### GIVEN ENTRIES
[START]
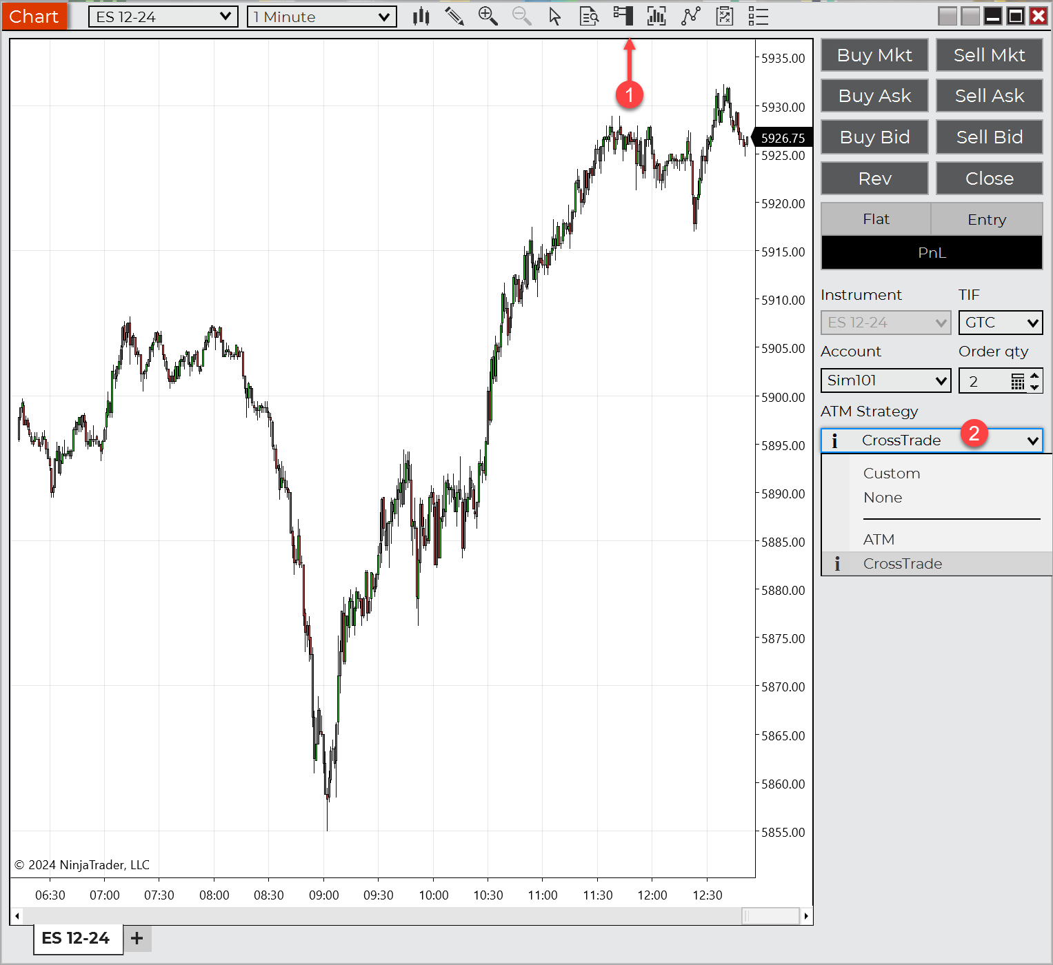Open the bar type (candlestick) icon
This screenshot has height=965, width=1053.
pyautogui.click(x=421, y=17)
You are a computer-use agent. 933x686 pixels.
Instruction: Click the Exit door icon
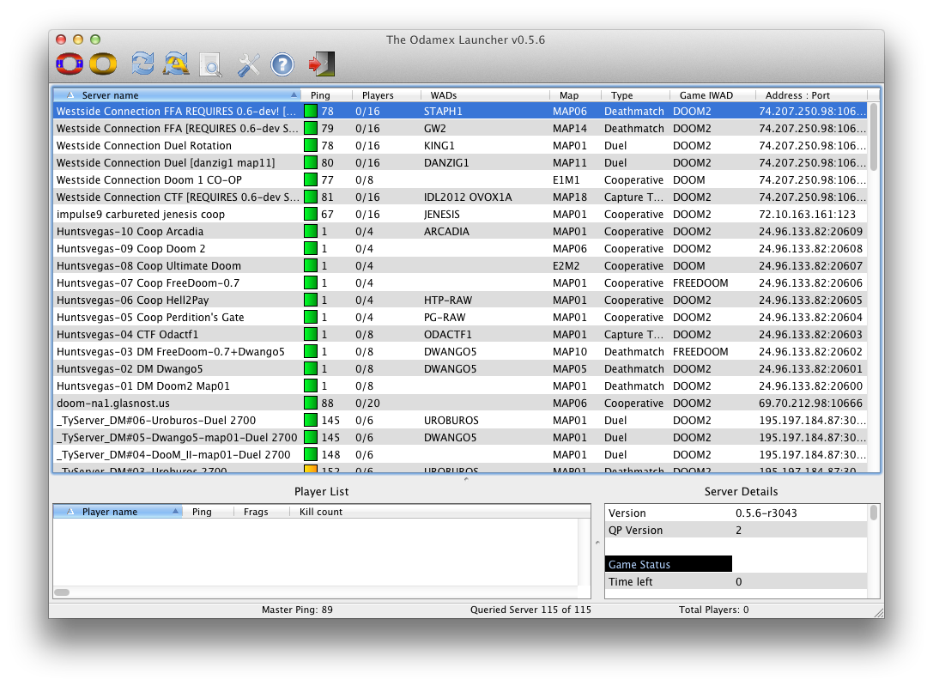click(322, 64)
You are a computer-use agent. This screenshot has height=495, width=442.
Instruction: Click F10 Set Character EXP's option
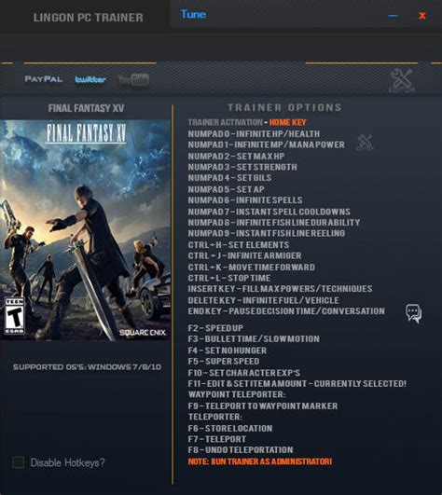click(x=244, y=373)
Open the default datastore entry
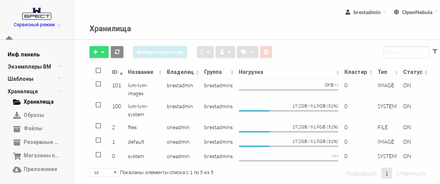440x184 pixels. [x=136, y=142]
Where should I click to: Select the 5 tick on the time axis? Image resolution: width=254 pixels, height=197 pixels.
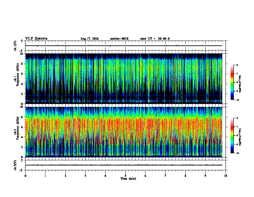pyautogui.click(x=125, y=176)
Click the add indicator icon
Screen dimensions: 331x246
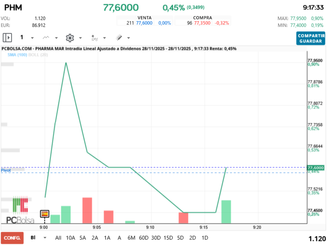point(94,37)
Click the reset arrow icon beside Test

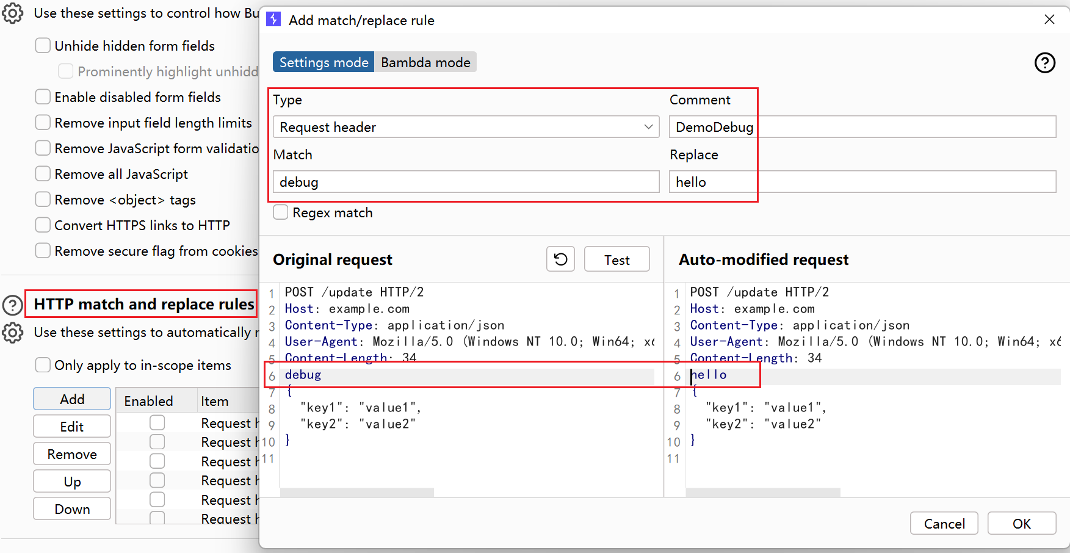click(x=560, y=259)
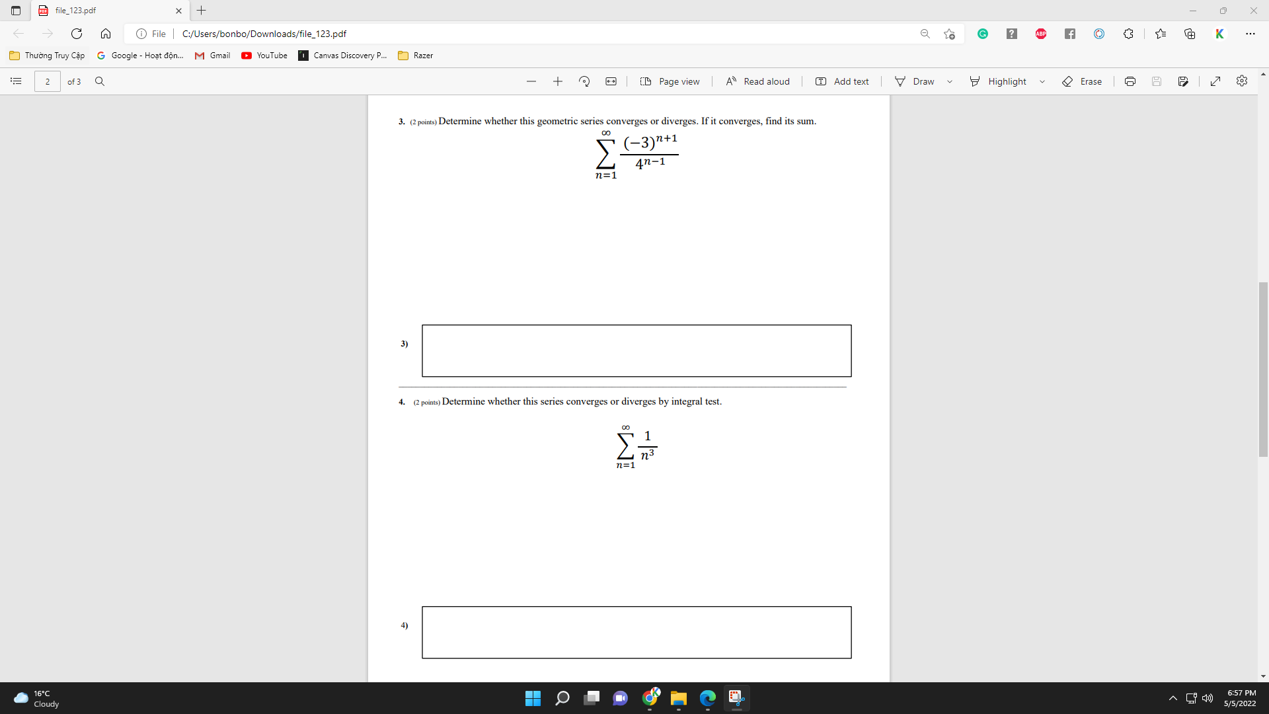
Task: Edit the page number input field
Action: [x=47, y=81]
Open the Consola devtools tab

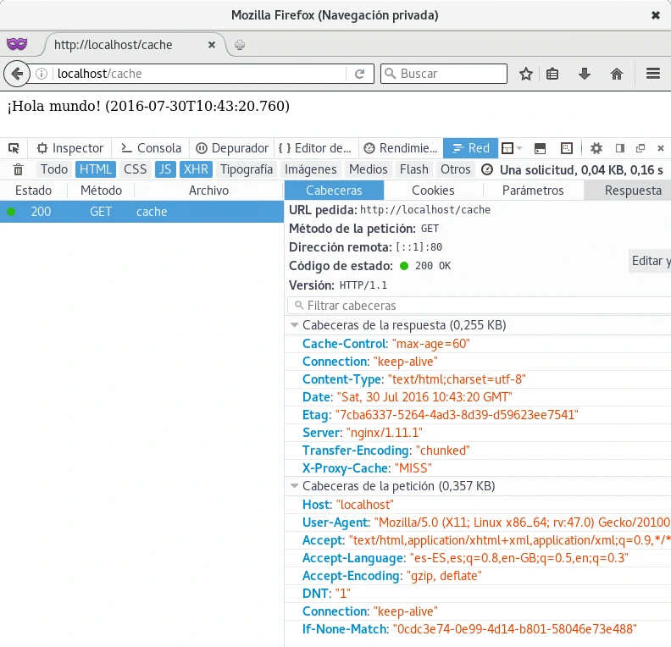(152, 148)
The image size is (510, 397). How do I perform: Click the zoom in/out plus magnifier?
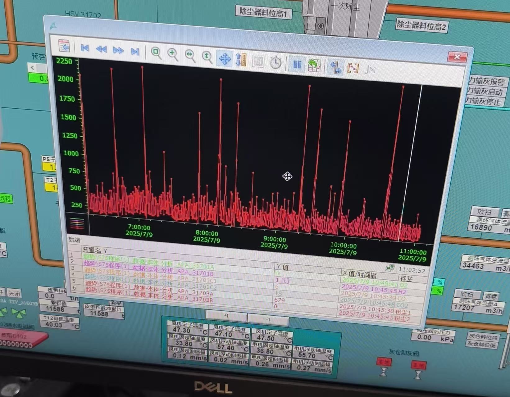[x=173, y=54]
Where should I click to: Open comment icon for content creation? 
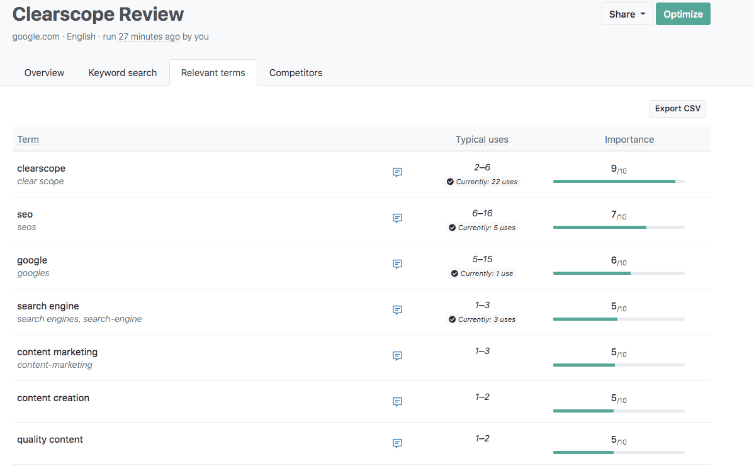coord(397,402)
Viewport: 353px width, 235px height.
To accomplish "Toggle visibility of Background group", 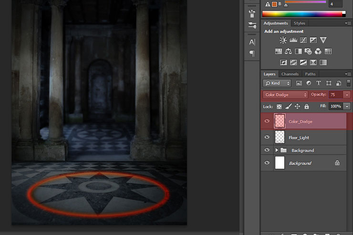I will (267, 150).
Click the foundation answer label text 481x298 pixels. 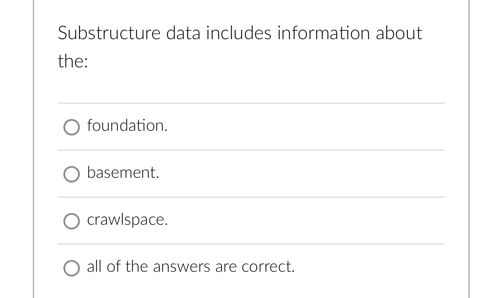click(127, 126)
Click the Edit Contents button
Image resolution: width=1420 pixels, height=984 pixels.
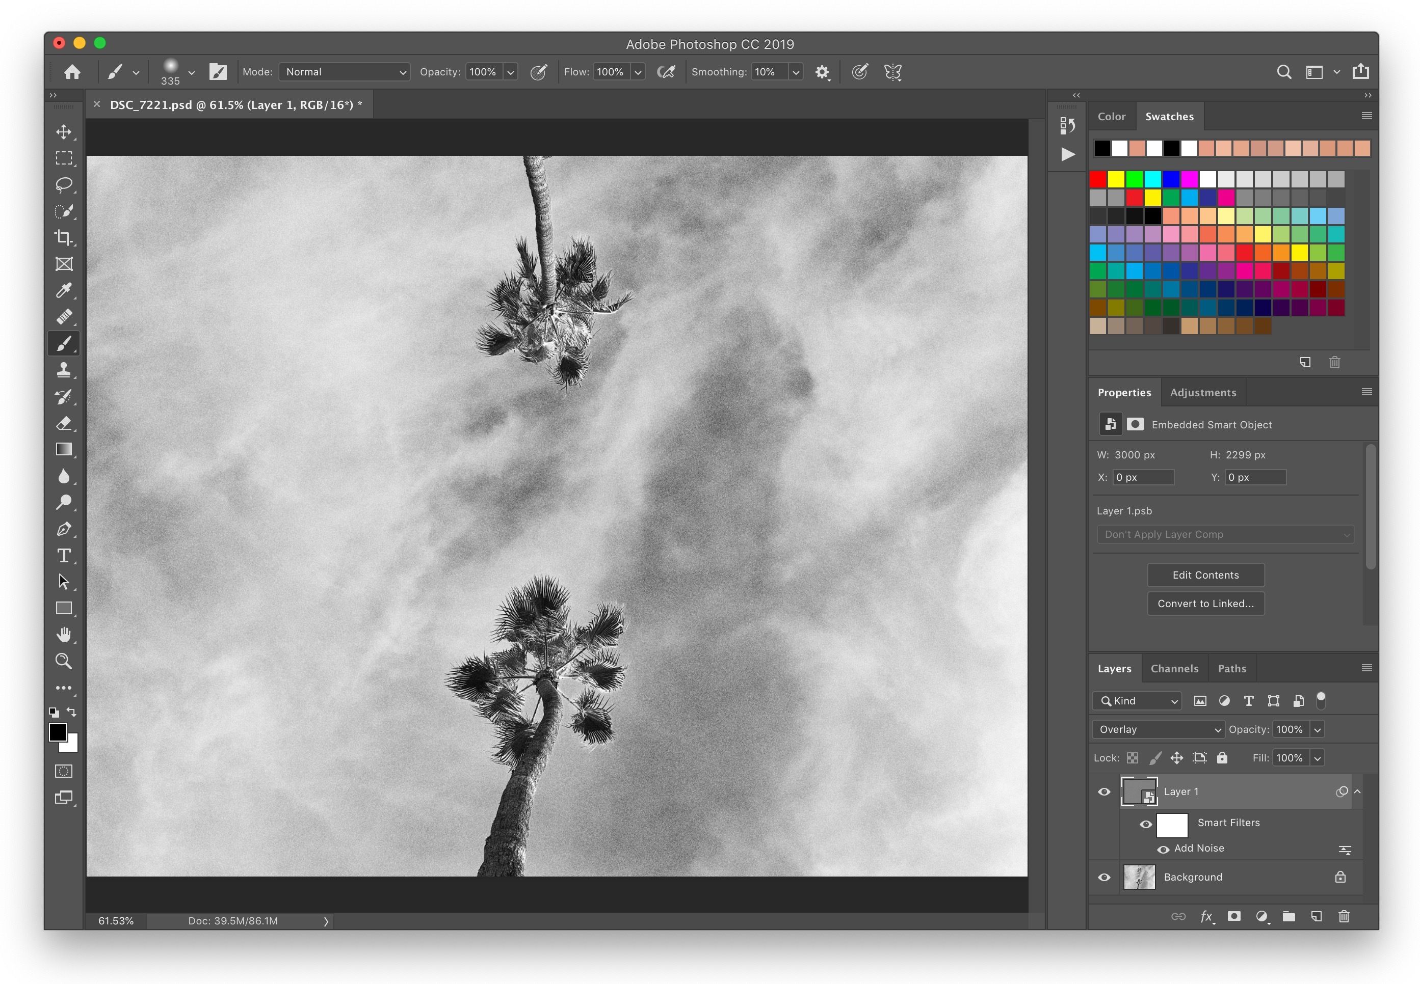coord(1205,575)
[END]
### TASK OBJECTIVE
Reproduce the items beginning at the line that contains "You are a computer-use agent. This" and ending after the line that contains "440x184 pixels. [x=136, y=142]", both included. Leave the pictures out.

### EXERCISE ANSWER
You are a computer-use agent. This screenshot has height=495, width=442.
Instruction: Click F10 Set Character EXP's option
click(x=244, y=373)
Open the default datastore entry
440x184 pixels. [x=136, y=142]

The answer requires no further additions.